[Stored items]
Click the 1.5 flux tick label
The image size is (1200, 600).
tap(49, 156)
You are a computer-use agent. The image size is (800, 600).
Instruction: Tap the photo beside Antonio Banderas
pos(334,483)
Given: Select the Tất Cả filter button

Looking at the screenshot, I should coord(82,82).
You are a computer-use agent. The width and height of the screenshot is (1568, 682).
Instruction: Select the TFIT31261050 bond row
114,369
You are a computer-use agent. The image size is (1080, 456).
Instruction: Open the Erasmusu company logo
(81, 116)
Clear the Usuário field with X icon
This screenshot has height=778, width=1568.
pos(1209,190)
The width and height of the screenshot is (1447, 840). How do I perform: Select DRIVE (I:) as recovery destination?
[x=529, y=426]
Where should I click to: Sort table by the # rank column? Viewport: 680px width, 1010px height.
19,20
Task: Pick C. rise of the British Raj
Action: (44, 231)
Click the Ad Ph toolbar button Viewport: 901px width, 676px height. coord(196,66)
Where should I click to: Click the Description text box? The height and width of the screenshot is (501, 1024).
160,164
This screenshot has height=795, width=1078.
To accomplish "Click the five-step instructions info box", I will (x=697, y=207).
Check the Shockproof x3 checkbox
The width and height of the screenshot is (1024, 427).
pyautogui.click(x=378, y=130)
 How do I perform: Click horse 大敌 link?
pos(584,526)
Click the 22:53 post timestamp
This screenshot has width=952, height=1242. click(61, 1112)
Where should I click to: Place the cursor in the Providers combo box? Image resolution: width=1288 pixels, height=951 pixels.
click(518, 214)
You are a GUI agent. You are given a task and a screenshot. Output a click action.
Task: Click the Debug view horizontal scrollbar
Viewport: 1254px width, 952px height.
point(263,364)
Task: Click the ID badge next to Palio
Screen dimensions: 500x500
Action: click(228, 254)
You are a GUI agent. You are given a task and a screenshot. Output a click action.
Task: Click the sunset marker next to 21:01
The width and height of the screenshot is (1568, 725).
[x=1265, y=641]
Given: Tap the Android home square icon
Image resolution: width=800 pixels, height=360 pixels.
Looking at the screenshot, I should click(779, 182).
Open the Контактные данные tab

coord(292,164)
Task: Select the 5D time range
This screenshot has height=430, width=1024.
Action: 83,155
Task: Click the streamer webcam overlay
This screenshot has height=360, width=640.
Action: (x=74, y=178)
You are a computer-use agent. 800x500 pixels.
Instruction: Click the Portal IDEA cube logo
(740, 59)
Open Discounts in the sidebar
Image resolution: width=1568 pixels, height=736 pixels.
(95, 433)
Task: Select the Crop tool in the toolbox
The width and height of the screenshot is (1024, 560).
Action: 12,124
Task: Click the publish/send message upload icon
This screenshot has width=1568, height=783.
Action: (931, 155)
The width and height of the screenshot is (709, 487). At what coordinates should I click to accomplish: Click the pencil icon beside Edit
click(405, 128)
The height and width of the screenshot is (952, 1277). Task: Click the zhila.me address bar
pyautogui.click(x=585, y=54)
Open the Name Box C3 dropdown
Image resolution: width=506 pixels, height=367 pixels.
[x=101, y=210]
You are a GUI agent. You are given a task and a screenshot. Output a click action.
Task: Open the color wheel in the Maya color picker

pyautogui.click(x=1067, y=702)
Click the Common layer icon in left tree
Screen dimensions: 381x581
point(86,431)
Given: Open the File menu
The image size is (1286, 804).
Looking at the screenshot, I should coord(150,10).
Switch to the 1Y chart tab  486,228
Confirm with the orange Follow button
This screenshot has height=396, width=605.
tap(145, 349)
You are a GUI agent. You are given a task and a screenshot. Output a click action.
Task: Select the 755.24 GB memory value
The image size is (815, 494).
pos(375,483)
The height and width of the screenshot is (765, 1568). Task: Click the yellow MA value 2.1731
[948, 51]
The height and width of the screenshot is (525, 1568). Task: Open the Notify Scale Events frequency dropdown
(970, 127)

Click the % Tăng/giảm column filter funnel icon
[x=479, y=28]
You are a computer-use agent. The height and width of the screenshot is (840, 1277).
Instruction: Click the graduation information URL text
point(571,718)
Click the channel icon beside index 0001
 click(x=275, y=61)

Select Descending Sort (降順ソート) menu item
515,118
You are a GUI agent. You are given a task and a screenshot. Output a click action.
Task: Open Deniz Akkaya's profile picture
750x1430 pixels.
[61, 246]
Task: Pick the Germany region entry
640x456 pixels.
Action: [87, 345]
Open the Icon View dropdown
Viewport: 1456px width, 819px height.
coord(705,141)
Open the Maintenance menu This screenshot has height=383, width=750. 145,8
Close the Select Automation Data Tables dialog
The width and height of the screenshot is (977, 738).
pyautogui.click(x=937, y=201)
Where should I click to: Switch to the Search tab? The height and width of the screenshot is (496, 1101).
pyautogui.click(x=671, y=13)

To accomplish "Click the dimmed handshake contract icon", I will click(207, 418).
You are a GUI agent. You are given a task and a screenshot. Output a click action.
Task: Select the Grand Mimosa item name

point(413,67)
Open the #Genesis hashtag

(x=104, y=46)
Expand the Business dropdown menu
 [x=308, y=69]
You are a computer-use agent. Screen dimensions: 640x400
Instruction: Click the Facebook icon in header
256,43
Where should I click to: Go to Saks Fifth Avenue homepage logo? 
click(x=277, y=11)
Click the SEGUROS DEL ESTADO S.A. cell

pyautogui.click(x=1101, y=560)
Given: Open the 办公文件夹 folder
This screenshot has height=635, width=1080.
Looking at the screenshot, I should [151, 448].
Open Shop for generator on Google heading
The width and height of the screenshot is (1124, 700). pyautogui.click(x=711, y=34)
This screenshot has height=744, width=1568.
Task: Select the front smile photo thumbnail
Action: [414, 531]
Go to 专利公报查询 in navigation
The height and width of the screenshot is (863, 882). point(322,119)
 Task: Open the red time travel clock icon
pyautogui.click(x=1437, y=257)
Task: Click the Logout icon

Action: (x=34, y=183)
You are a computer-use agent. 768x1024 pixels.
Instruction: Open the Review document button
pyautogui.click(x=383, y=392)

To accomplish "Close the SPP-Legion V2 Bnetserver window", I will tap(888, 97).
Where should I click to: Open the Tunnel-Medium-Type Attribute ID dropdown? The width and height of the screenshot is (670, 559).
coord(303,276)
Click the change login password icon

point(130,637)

▶ **Exercise details**:
Output all of the data exactly as given.

▶ **Result for this task**:
Click the 1.5 flux tick label
The image size is (1200, 600).
tap(49, 156)
You are a computer-use agent. The image size is (800, 600).
Instruction: Tap the photo beside Antonio Banderas
pos(334,483)
Given: Select the Tất Cả filter button

Looking at the screenshot, I should coord(82,82).
You are a computer-use agent. The width and height of the screenshot is (1568, 682).
Instruction: Select the TFIT31261050 bond row
114,369
You are a computer-use agent. The image size is (1080, 456).
Instruction: Open the Erasmusu company logo
(81, 116)
Clear the Usuário field with X icon
This screenshot has height=778, width=1568.
pos(1209,190)
The width and height of the screenshot is (1447, 840). How do I perform: Select DRIVE (I:) as recovery destination?
[x=529, y=426]
Where should I click to: Sort table by the # rank column? Viewport: 680px width, 1010px height.
19,20
Task: Pick C. rise of the British Raj
Action: (44, 231)
Click the Ad Ph toolbar button Viewport: 901px width, 676px height. coord(196,66)
Where should I click to: Click the Description text box? The height and width of the screenshot is (501, 1024).
160,164
This screenshot has height=795, width=1078.
To accomplish "Click the five-step instructions info box", I will (x=697, y=207).
Check the Shockproof x3 checkbox
The width and height of the screenshot is (1024, 427).
pyautogui.click(x=378, y=130)
 How do I perform: Click horse 大敌 link?
pos(584,526)
Click the 22:53 post timestamp
This screenshot has width=952, height=1242. click(61, 1112)
Where should I click to: Place the cursor in the Providers combo box? Image resolution: width=1288 pixels, height=951 pixels.
click(518, 214)
You are a GUI agent. You are given a task and a screenshot. Output a click action.
Task: Click the Debug view horizontal scrollbar
Viewport: 1254px width, 952px height.
point(263,364)
Task: Click the ID badge next to Palio
Screen dimensions: 500x500
Action: click(228, 254)
You are a GUI agent. You are given a task and a screenshot. Output a click action.
Task: Click the sunset marker next to 21:01
The width and height of the screenshot is (1568, 725).
[x=1265, y=641]
Given: Tap the Android home square icon
Image resolution: width=800 pixels, height=360 pixels.
Looking at the screenshot, I should click(779, 182).
Open the Контактные данные tab

coord(292,164)
Task: Select the 5D time range
This screenshot has height=430, width=1024.
Action: 83,155
Task: Click the streamer webcam overlay
This screenshot has height=360, width=640.
Action: (x=74, y=178)
You are a computer-use agent. 800x500 pixels.
Instruction: Click the Portal IDEA cube logo
(740, 59)
Open Discounts in the sidebar
Image resolution: width=1568 pixels, height=736 pixels.
(95, 433)
Task: Select the Crop tool in the toolbox
The width and height of the screenshot is (1024, 560).
Action: 12,124
Task: Click the publish/send message upload icon
This screenshot has width=1568, height=783.
Action: (931, 155)
The width and height of the screenshot is (709, 487). At what coordinates should I click to accomplish: Click the pencil icon beside Edit
click(405, 128)
The height and width of the screenshot is (952, 1277). Task: Click the zhila.me address bar
pyautogui.click(x=585, y=54)
Open the Name Box C3 dropdown
Image resolution: width=506 pixels, height=367 pixels.
[x=101, y=210]
You are a GUI agent. You are given a task and a screenshot. Output a click action.
Task: Open the color wheel in the Maya color picker

pyautogui.click(x=1067, y=702)
Click the Common layer icon in left tree
Screen dimensions: 381x581
point(86,431)
Given: Open the File menu
The image size is (1286, 804).
Looking at the screenshot, I should coord(150,10).
Switch to the 1Y chart tab  486,228
Confirm with the orange Follow button
This screenshot has height=396, width=605.
tap(145, 349)
You are a GUI agent. You are given a task and a screenshot. Output a click action.
Task: Select the 755.24 GB memory value
The image size is (815, 494).
pos(375,483)
The height and width of the screenshot is (765, 1568). Task: Click the yellow MA value 2.1731
[948, 51]
The height and width of the screenshot is (525, 1568). Task: Open the Notify Scale Events frequency dropdown
(970, 127)

Click the % Tăng/giảm column filter funnel icon
[x=479, y=28]
You are a computer-use agent. The height and width of the screenshot is (840, 1277).
Instruction: Click the graduation information URL text
point(571,718)
Click the channel icon beside index 0001
 click(x=275, y=61)

Select Descending Sort (降順ソート) menu item
515,118
You are a GUI agent. You are given a task and a screenshot. Output a click action.
Task: Open Deniz Akkaya's profile picture
750x1430 pixels.
[61, 246]
Task: Pick the Germany region entry
640x456 pixels.
Action: [87, 345]
Open the Icon View dropdown
Viewport: 1456px width, 819px height.
coord(705,141)
Open the Maintenance menu This screenshot has height=383, width=750. 145,8
Close the Select Automation Data Tables dialog
The width and height of the screenshot is (977, 738).
pyautogui.click(x=937, y=201)
Where should I click to: Switch to the Search tab? The height and width of the screenshot is (496, 1101).
pyautogui.click(x=671, y=13)

To accomplish "Click the dimmed handshake contract icon", I will click(207, 418).
You are a GUI agent. You are given a task and a screenshot. Output a click action.
Task: Select the Grand Mimosa item name

point(413,67)
Open the #Genesis hashtag

(x=104, y=46)
Expand the Business dropdown menu
 [x=308, y=69]
You are a computer-use agent. Screen dimensions: 640x400
Instruction: Click the Facebook icon in header
256,43
Where should I click to: Go to Saks Fifth Avenue homepage logo? 
click(x=277, y=11)
Click the SEGUROS DEL ESTADO S.A. cell

pyautogui.click(x=1101, y=560)
Given: Open the 办公文件夹 folder
This screenshot has height=635, width=1080.
Looking at the screenshot, I should [151, 448].
Open Shop for generator on Google heading
The width and height of the screenshot is (1124, 700). pyautogui.click(x=711, y=34)
This screenshot has height=744, width=1568.
Task: Select the front smile photo thumbnail
Action: [414, 531]
Go to 专利公报查询 in navigation
The height and width of the screenshot is (863, 882). point(322,119)
 Task: Open the red time travel clock icon
pyautogui.click(x=1437, y=257)
Task: Click the Logout icon

Action: (x=34, y=183)
You are a computer-use agent. 768x1024 pixels.
Instruction: Open the Review document button
pyautogui.click(x=383, y=392)

To accomplish "Close the SPP-Legion V2 Bnetserver window", I will tap(888, 97).
Where should I click to: Open the Tunnel-Medium-Type Attribute ID dropdown? The width and height of the screenshot is (670, 559).
coord(303,276)
Click the change login password icon

point(130,637)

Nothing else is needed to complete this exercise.